TASK OBJECTIVE: Excluding pictures, what does the listing below contain from the line with "Click the Gol logo on outbound flight" up to and including the line with "Given: Open the Division select dropdown", word for word?

SUPPLIED RECORDS:
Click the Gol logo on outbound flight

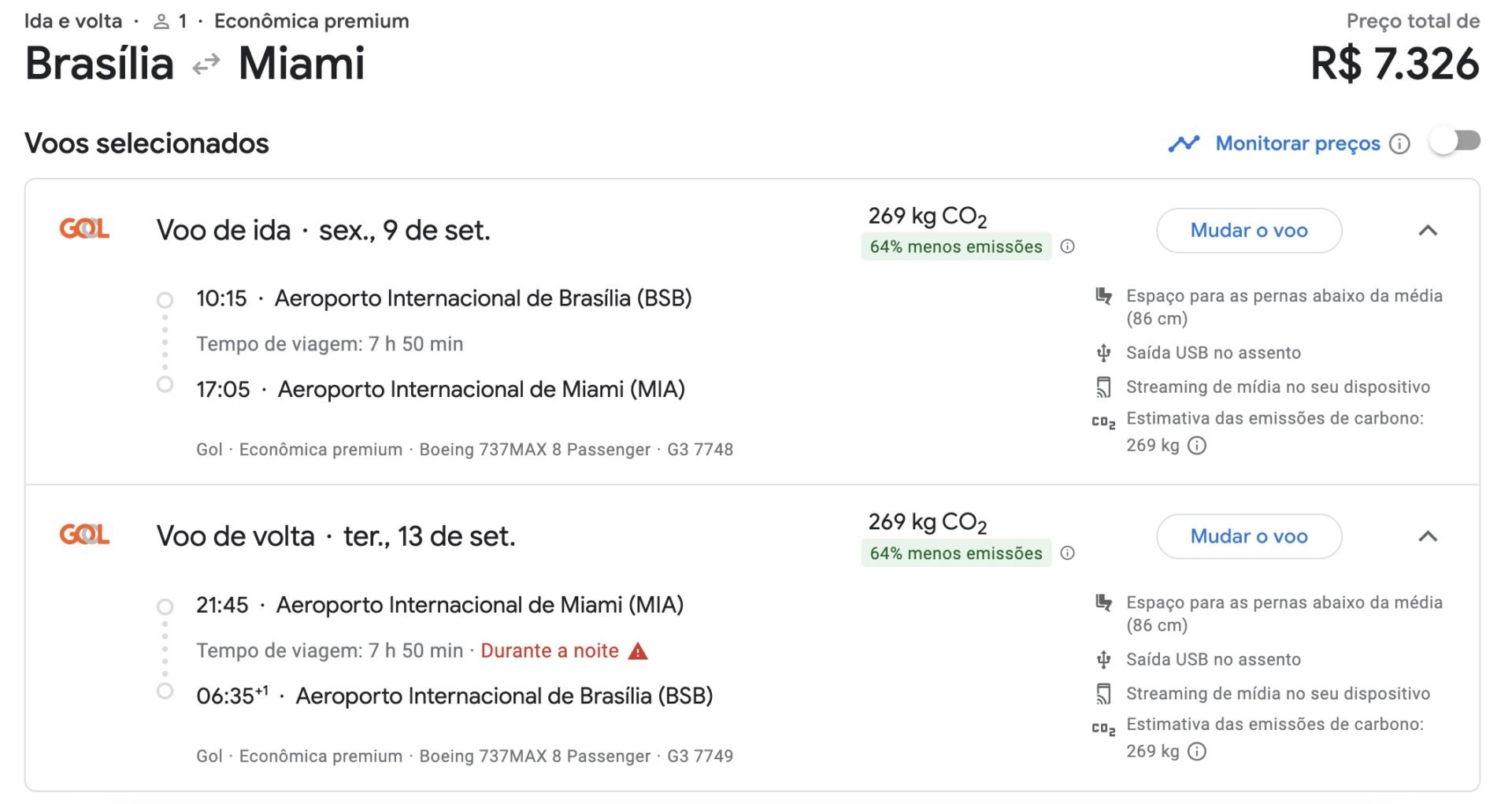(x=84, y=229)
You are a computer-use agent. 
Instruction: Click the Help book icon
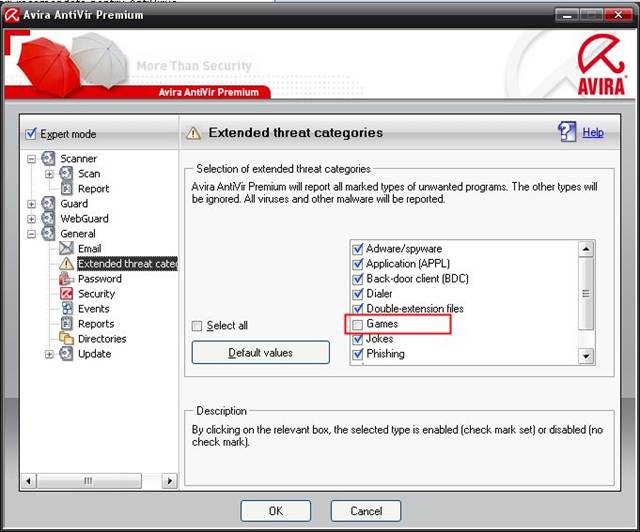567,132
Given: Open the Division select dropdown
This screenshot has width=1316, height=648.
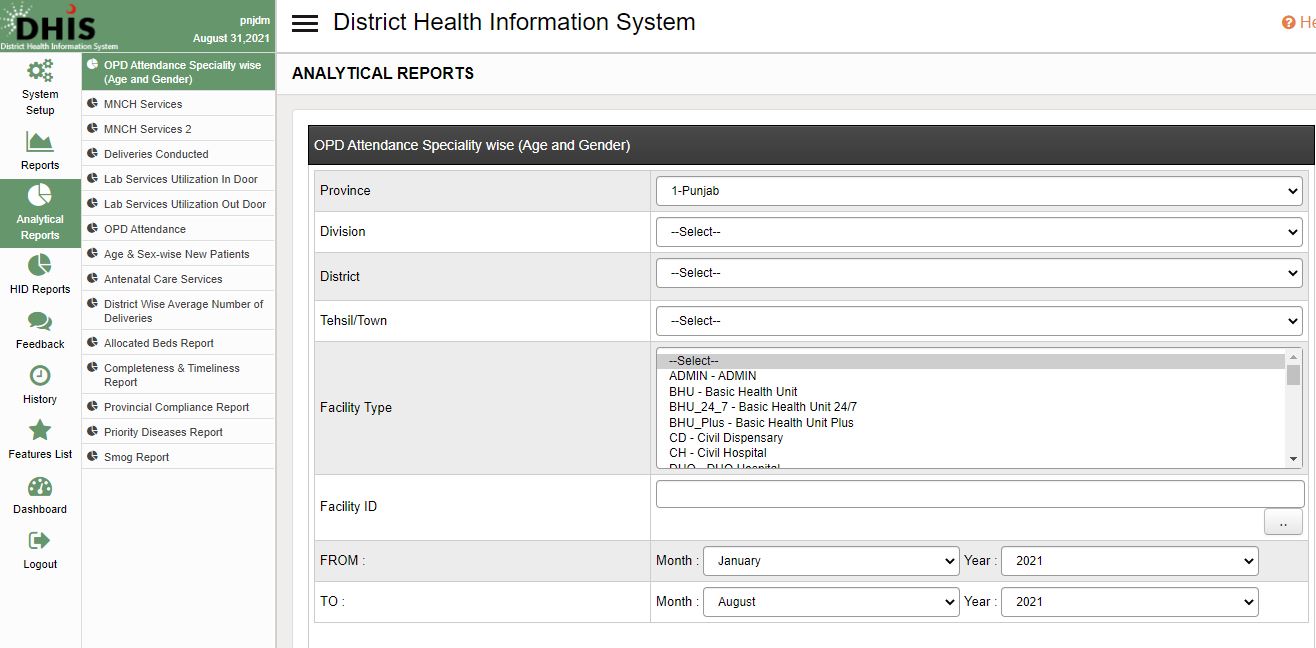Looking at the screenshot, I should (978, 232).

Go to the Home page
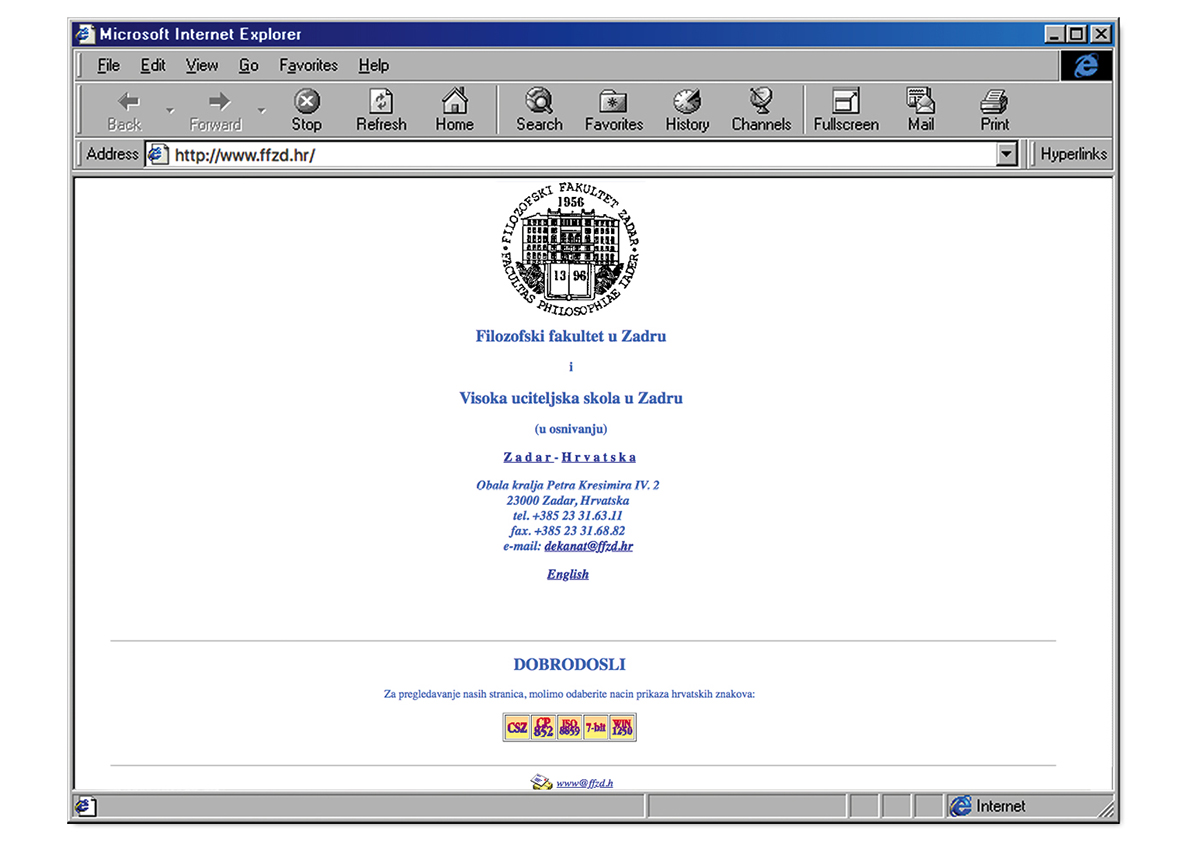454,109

* * *

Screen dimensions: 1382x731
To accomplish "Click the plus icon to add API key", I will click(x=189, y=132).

SOLUTION TO THIS PROBLEM:
Click the Gol logo on outbound flight

(x=84, y=229)
You are a computer-use agent. 
Instruction: Click the Help book icon
567,132
Given: Open the Division select dropdown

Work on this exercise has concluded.